UWI DR OF LAWS Award
Prime Minister of Jamaica
MR. CHANCELLOR: The introduction of the honorary graduand who stands before you necessitates a brief lecture on the game of field hockey. The experts will tell you that one of the key factors in the game is the player’s reach, his ability to extend himself, so to speak, in going for the ball. Our honorary graduand was a brilliant hockey player, noted for his prodigious reach. He represented his school, his university and his country at the game. He played at a position which was at one and the same time a roving position and one which required a capacity for stout defence. His reach was often a decisive factor in his defensive play. Former opponents still speak of him as “a man nobody could get past.”
I speak, Mr. Chancellor, of the President of the College of Arts, Science and Technology, Dr. Alfred Sangster, Commander of the Order of Distinction, Doctor of Philosophy, Gold Musgrave Medallist of the Institute of Jamaica, Fellow of the Jamaica Institute of Management, Justice of the Peace. His prowess at hockey provides us with metaphors for those qualities which distinguish him as a person and which ensured his achievement in arenas more considerable than the hockey field.

## Short problem 1
According to the honorary degree citation, which institution does Dr. Alfred Sangster head as President?

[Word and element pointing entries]
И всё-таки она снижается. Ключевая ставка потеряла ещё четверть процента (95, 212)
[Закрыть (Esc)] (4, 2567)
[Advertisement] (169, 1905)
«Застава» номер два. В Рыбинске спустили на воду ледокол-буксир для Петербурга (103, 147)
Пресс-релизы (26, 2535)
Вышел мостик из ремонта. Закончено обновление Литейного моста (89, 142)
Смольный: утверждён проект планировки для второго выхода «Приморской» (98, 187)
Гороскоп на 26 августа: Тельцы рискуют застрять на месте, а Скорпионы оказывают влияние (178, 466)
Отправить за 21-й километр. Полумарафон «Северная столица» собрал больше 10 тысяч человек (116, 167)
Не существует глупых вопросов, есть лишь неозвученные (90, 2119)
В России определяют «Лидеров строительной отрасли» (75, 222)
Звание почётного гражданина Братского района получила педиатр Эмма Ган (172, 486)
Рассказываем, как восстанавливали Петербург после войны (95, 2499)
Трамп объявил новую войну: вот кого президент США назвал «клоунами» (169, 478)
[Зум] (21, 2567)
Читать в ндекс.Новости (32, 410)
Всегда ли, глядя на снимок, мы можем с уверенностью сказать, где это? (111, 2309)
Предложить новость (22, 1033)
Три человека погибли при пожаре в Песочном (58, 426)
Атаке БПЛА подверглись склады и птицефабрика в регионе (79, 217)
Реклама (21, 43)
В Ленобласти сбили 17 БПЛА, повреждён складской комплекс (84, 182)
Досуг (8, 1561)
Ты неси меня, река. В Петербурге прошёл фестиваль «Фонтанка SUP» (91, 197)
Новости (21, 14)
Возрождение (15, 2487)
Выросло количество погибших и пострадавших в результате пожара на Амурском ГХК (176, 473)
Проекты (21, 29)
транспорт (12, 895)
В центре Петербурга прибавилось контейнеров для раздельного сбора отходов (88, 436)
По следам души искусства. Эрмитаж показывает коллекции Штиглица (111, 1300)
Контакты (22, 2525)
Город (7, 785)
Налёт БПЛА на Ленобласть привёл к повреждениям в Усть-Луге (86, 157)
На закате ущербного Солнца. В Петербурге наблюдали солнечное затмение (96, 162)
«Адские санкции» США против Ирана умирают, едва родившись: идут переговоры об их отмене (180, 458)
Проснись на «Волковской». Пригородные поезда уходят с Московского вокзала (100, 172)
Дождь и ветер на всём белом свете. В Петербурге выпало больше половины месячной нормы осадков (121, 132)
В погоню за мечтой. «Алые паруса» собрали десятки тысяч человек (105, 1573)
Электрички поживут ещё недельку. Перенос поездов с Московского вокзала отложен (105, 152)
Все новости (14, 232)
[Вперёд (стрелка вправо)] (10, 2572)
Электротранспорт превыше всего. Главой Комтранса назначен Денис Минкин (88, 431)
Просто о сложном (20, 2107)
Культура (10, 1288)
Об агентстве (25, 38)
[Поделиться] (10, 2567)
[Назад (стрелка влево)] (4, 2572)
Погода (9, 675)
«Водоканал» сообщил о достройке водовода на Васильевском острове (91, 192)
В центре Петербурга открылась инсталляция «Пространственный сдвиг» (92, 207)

## Short problem 2
Put the entries into a numbered list, starting at the entry that contains "Звание почётного гражданина" and ending at the last entry, leaving out any blank lines.

## Output 1
The College of Arts, Science and Technology.

## Output 2
1. Звание почётного гражданина Братского района получила педиатр Эмма Ган (172, 486)
2. Рассказываем, как восстанавливали Петербург после войны (95, 2499)
3. Трамп объявил новую войну: вот кого президент США назвал «клоунами» (169, 478)
4. [Зум] (21, 2567)
5. Читать в ндекс.Новости (32, 410)
6. Всегда ли, глядя на снимок, мы можем с уверенностью сказать, где это? (111, 2309)
7. Предложить новость (22, 1033)
8. Три человека погибли при пожаре в Песочном (58, 426)
9. Атаке БПЛА подверглись склады и птицефабрика в регионе (79, 217)
10. Реклама (21, 43)
11. В Ленобласти сбили 17 БПЛА, повреждён складской комплекс (84, 182)
12. Досуг (8, 1561)
13. Ты неси меня, река. В Петербурге прошёл фестиваль «Фонтанка SUP» (91, 197)
14. Новости (21, 14)
15. Возрождение (15, 2487)
16. Выросло количество погибших и пострадавших в результате пожара на Амурском ГХК (176, 473)
17. Проекты (21, 29)
18. транспорт (12, 895)
19. В центре Петербурга прибавилось контейнеров для раздельного сбора отходов (88, 436)
20. По следам души искусства. Эрмитаж показывает коллекции Штиглица (111, 1300)
21. Контакты (22, 2525)
22. Город (7, 785)
23. Налёт БПЛА на Ленобласть привёл к повреждениям в Усть-Луге (86, 157)
24. На закате ущербного Солнца. В Петербурге наблюдали солнечное затмение (96, 162)
25. «Адские санкции» США против Ирана умирают, едва родившись: идут переговоры об их отмене (180, 458)
26. Проснись на «Волковской». Пригородные поезда уходят с Московского вокзала (100, 172)
27. Дождь и ветер на всём белом свете. В Петербурге выпало больше половины месячной нормы осадков (121, 132)
28. В погоню за мечтой. «Алые паруса» собрали десятки тысяч человек (105, 1573)
29. Электрички поживут ещё недельку. Перенос поездов с Московского вокзала отложен (105, 152)
30. Все новости (14, 232)
31. [Вперёд (стрелка вправо)] (10, 2572)
32. Электротранспорт превыше всего. Главой Комтранса назначен Денис Минкин (88, 431)
33. Просто о сложном (20, 2107)
34. Культура (10, 1288)
35. Об агентстве (25, 38)
36. [Поделиться] (10, 2567)
37. [Назад (стрелка влево)] (4, 2572)
38. Погода (9, 675)
39. «Водоканал» сообщил о достройке водовода на Васильевском острове (91, 192)
40. В центре Петербурга открылась инсталляция «Пространственный сдвиг» (92, 207)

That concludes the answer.